Reports

Liechtenstein Private Bank's Profits Surge, Presses On With Restructuring

Tom Burroughes Group Editor London 22 March 2013

Liechtenstein Private Bank's Profits Surge, Presses On With Restructuring

Liechtensteinische Landesbank, the private bank based in the tiny European principality, said its net profit in 2012 surged to SFr97.9 million ($103.5 million) from SFr15.4 million a year before - a 535.5 per cent increase - while operating income rose 20.5 per cent to SFr408.9 million.

LLB has been restructuring its business lines with its “Focus2015” strategy. “It is focusing on clearly defined client segments and markets and reducing complexity and costs, thereby increasing profitability,” the bank said in a statement today.

"With the Focus2015 strategy, we are creating the basis for the sustained success and future-oriented development of the LLB Group.
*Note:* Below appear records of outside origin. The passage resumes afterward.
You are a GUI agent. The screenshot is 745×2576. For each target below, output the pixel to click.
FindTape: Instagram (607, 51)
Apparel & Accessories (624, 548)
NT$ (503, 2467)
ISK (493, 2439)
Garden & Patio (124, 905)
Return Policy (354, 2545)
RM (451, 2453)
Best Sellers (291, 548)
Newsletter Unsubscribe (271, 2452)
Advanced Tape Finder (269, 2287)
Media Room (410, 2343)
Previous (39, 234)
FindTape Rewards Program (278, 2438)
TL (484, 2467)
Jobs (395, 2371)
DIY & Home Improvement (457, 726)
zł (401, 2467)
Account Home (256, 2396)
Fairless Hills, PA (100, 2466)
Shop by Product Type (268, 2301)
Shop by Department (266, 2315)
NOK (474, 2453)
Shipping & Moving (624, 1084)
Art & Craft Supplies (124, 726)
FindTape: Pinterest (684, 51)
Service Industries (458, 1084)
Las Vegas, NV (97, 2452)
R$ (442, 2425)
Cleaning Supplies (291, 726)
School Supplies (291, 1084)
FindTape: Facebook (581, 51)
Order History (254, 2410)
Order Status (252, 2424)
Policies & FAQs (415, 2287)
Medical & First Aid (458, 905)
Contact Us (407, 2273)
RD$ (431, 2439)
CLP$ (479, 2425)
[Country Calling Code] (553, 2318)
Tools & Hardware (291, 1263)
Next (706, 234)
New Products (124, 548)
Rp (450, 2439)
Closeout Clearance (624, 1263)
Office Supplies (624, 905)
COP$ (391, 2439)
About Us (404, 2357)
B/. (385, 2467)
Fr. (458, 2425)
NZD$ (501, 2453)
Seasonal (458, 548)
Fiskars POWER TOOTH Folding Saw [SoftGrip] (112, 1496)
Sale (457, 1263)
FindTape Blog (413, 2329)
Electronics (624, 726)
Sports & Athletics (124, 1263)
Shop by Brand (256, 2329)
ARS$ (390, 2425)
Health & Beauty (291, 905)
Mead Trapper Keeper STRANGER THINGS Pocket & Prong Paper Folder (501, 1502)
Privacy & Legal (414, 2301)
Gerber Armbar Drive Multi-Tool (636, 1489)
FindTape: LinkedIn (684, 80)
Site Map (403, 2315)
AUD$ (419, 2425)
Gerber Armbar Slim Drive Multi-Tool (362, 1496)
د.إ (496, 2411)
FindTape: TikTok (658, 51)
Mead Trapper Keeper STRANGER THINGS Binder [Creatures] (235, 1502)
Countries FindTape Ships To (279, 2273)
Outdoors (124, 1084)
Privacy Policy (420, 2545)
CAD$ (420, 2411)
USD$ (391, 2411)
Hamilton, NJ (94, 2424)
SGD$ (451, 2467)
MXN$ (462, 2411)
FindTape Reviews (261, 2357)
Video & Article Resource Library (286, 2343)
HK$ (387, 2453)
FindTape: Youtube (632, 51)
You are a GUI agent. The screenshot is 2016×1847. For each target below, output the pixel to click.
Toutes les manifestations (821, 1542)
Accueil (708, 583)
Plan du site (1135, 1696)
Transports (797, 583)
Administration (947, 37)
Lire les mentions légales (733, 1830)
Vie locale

Over the next three years, we will consistently focus our financial and personnel resources on clearly defined client segments and markets with potential, in which the LLB Group can already demonstrate a solid position," group chief executive Roland Matt said.

The firm said the number of staff will drop to 840 full time roles; restructuring costs are expected to be around SFr7 million. By the end of 2015, LLB said it wants to achieve a cost/income ratio – currently 61.7 per cent – of less than 60 per cent; a Tier 1 capital ratio, under Basel rules, of more than 16 per cent, and a cumulative business result between 2013 and 2015 of more than SFr300 million.

Assets

Assets under management rose by 3.7 per cent year-on-year to SFr49.9 billion, driven by positive market conditions. There was a net money outflow of SFr392 million.

Net interest income fell by 4.5 per cent to SFr181.2 million, and net fee and commission income dropped 2.6 per cent to SFr203.5 million.

Personnel expenses fell by 11.2 per cent to SFr160.8 million. Administrative expenses fell by 1.4 per cent to SFr102.7 million.

The Focus2015 strategy has involved the following moves: Closure of LLB (Switzerland), sale of Jura Trust, adjustment of the network of branch offices, intensified sales and marketing activities in growth markets, and expansion of fund services.

The cost/income ratio fell to 61.7 per cent last year, against 75.9 per cent in 2011, LLB said.